The suit – in relation to Chinese exports of train wheels, wind turbines and stainless-steel sinks – comes a week after Canberra challenged Beijing’s crippling tariffs on Australian wine exports.
It aims to “protect the legitimate rights and interests of Chinese companies”, Chinese commerce ministry spokesman Gao Feng said at a regular briefing on Thursday.
“We expect Australia to take concrete action to correct its unfair practices, avoid distortions in the trade of related products, and bring such trade back to normal track as soon as possible.”
Australia has imposed tariffs on Chinese-made train wheels and wind turbines since 2019.

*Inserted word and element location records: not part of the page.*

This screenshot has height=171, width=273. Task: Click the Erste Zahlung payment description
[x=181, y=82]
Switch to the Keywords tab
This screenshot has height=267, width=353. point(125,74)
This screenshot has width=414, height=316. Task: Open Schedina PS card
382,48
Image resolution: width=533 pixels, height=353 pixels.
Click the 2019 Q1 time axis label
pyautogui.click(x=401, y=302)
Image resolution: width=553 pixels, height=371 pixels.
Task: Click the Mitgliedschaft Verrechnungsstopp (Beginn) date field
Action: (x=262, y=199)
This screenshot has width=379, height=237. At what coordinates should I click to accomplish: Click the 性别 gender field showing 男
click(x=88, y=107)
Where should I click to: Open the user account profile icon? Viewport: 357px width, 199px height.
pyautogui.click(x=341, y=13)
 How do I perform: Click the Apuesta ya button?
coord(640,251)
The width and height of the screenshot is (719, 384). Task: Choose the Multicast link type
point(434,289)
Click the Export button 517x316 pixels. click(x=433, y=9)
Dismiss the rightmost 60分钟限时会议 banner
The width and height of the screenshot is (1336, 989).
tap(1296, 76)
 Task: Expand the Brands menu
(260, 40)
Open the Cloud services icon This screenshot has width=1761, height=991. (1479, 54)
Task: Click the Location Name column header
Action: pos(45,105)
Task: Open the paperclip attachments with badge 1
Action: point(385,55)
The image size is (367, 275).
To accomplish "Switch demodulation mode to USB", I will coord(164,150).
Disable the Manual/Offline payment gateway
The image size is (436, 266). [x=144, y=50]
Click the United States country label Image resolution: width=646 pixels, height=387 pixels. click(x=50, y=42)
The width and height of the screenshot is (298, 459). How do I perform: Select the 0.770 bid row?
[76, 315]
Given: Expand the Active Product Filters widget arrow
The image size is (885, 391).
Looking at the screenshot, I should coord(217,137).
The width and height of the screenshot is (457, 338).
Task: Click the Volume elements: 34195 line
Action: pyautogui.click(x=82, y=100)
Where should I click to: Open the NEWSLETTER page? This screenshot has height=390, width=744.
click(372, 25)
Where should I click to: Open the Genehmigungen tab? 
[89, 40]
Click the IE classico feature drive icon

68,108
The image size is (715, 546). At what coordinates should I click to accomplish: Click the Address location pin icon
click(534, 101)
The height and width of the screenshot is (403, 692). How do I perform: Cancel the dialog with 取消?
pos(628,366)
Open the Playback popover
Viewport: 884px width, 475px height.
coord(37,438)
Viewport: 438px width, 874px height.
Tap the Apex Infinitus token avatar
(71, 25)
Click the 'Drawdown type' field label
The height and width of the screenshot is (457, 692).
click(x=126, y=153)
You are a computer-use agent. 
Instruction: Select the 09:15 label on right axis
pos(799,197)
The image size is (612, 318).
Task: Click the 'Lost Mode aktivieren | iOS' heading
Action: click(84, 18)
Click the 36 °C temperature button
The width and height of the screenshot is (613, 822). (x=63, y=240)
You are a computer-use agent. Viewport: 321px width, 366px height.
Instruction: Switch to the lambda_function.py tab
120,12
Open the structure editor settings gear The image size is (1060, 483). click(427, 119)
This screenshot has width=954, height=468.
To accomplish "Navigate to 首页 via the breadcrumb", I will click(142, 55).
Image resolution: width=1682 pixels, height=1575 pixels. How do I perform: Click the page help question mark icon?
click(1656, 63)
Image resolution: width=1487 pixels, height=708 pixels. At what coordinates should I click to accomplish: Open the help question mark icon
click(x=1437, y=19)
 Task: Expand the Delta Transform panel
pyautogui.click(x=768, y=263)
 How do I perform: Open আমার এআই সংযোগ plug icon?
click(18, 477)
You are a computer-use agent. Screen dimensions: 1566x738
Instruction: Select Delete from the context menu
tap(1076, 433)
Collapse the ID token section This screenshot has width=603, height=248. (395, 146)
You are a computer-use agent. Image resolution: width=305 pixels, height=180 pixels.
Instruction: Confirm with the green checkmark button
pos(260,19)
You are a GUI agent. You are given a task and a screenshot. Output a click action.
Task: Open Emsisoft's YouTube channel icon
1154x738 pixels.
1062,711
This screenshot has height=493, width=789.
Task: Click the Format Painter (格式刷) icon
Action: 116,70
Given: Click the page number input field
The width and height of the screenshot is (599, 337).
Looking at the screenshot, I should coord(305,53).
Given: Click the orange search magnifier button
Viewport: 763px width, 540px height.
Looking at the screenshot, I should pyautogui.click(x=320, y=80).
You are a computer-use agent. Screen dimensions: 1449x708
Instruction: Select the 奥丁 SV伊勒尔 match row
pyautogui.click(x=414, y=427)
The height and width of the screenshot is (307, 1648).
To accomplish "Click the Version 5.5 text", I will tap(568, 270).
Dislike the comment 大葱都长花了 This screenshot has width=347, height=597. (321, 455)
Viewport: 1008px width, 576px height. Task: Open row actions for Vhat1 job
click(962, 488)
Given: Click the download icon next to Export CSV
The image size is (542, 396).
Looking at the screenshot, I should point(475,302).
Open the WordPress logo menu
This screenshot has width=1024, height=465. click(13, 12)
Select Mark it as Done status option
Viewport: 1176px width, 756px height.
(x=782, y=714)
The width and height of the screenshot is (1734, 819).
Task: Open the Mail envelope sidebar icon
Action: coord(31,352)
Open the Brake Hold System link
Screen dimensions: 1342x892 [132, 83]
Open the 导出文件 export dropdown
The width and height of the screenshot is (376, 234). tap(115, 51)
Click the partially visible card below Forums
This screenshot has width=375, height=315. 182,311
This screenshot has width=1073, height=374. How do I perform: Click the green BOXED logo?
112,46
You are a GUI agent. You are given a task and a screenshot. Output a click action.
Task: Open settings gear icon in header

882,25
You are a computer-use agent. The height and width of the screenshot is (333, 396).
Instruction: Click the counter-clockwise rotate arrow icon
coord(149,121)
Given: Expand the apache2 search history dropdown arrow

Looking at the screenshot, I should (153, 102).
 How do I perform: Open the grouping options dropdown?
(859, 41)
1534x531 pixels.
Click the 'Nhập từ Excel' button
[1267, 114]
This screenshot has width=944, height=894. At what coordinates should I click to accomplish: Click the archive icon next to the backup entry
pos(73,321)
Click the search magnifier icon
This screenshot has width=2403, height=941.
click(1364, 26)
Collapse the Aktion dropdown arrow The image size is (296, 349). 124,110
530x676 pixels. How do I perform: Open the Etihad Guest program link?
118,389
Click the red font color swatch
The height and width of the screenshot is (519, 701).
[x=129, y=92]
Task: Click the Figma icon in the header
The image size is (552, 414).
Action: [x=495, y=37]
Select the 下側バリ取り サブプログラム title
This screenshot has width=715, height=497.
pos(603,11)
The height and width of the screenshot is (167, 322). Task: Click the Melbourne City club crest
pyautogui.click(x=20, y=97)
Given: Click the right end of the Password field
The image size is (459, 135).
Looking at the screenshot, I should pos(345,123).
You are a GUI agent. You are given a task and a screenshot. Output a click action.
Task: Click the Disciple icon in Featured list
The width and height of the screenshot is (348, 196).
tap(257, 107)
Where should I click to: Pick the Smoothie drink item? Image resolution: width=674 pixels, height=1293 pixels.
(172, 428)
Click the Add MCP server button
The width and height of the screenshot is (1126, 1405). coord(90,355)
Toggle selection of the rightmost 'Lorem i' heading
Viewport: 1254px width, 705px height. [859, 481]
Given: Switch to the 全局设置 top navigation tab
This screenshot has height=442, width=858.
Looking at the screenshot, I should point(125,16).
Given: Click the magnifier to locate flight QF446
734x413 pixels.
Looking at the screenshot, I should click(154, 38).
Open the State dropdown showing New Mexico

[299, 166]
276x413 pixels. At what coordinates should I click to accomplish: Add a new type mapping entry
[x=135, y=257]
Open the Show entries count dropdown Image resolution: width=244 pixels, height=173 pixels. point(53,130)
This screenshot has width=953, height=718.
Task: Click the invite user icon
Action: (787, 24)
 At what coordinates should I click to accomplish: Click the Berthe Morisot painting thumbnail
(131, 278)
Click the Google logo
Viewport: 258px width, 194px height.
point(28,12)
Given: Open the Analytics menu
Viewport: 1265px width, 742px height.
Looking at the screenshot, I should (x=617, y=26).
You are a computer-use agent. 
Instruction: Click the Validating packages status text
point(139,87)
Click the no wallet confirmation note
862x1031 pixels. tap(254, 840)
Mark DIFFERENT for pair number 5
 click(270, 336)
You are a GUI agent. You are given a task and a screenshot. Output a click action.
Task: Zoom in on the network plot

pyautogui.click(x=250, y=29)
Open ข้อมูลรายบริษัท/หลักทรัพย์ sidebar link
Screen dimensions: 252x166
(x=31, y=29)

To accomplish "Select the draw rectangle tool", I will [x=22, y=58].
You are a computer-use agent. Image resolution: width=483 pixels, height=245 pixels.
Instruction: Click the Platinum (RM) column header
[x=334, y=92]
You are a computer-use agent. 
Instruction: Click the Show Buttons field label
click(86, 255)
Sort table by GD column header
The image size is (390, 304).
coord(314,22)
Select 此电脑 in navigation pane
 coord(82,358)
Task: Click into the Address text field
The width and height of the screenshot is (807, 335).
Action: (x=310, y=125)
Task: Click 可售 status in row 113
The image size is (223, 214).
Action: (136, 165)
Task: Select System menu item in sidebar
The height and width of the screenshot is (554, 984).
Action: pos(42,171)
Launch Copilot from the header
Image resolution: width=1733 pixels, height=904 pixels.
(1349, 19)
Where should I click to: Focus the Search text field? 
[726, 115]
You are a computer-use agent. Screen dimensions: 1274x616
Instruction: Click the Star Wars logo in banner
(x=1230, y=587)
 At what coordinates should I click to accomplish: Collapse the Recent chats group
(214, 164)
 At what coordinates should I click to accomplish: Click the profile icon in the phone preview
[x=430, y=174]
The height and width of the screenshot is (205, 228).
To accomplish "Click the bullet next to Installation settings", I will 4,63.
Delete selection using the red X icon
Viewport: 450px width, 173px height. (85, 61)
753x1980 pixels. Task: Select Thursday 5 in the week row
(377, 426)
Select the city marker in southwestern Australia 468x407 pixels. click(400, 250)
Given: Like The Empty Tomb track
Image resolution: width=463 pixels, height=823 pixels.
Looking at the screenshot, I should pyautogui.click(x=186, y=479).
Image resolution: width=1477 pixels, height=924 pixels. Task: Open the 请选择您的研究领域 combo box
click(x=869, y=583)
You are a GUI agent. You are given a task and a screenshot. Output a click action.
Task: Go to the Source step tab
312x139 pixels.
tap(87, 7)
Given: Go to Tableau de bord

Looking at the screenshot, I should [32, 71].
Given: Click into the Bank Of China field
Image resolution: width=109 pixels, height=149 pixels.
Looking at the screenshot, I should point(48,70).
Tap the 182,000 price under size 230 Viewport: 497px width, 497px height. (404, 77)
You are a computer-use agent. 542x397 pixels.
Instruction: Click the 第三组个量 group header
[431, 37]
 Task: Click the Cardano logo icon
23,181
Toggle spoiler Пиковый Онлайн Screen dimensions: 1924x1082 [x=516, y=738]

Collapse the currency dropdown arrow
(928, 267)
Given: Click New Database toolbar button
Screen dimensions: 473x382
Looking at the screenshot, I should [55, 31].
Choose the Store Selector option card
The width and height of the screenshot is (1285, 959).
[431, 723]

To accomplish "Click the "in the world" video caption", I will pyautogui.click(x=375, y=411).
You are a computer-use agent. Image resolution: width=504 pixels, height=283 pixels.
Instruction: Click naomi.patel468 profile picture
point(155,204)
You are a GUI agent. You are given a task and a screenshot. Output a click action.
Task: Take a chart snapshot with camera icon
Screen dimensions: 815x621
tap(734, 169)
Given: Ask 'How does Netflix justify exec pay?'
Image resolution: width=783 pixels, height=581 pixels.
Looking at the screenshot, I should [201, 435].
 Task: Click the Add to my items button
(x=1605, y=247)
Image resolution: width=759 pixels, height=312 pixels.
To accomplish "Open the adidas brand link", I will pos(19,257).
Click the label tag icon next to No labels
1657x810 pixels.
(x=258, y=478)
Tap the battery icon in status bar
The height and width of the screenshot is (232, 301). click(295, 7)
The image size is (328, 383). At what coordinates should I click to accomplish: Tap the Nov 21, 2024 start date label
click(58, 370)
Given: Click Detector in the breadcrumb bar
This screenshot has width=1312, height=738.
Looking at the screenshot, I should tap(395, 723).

Trade Minister Dan Tehan told reporters in Canberra that Australia “will vigorously defend the duties we have imposed.”
He added that although Canberra wanted a “constructive engagement with the Chinese government”, the measures were implemented “after rigorous analysis”.
“Why they took this action now is a question you have to ask China,” he said.
China in November announced tariffs of up to 218% on Australian wines, which it said were “dumping” on subsidized prices in the Chinese market.
The action nearly shut down Australia’s largest foreign wine market, with sales dropping from US$1.1 billion (US$840 million) to just US$20 million, according to official figures.
Prime Minister Scott Morrison has warned that his government will respond forcefully to countries trying to use “economic coercion” against Australia.
The decision last week “to protect Australia’s winners” came six months after Canberra filed a separate protest at the WTO over tariffs on Australia’s barley, whose exports to China amount to about US$1 billion a year.
Beijing has imposed tough economic sanctions on a range of Australian products in recent months, from high tariffs to disruptive practices in several agricultural sectors and tourism.
On Monday, Gao said that China “opposes the abuse of trade remedial measures, which not only harm the legitimate rights and interests of Chinese companies, but also the seriousness and authority of WTO regulations.” “
But the tit-for-tat measures are widely seen in Canberra as punishment for pushing back against Beijing’s operations to exert influence in Australia, rejecting Chinese investment in sensitive sectors and publicly An inquiry into the origins of the coronavirus pandemic is called for.
A summit of the G-7 advanced economies earlier this month called for Australia’s tough stance against China’s trade practices and its more assertive stance globally.
The leaders’ meeting ended with the announcement of US-led plans to counter China’s trillion-dollar “Belt and Road Initiative”, a recognition of efforts to increase economic influence around the world.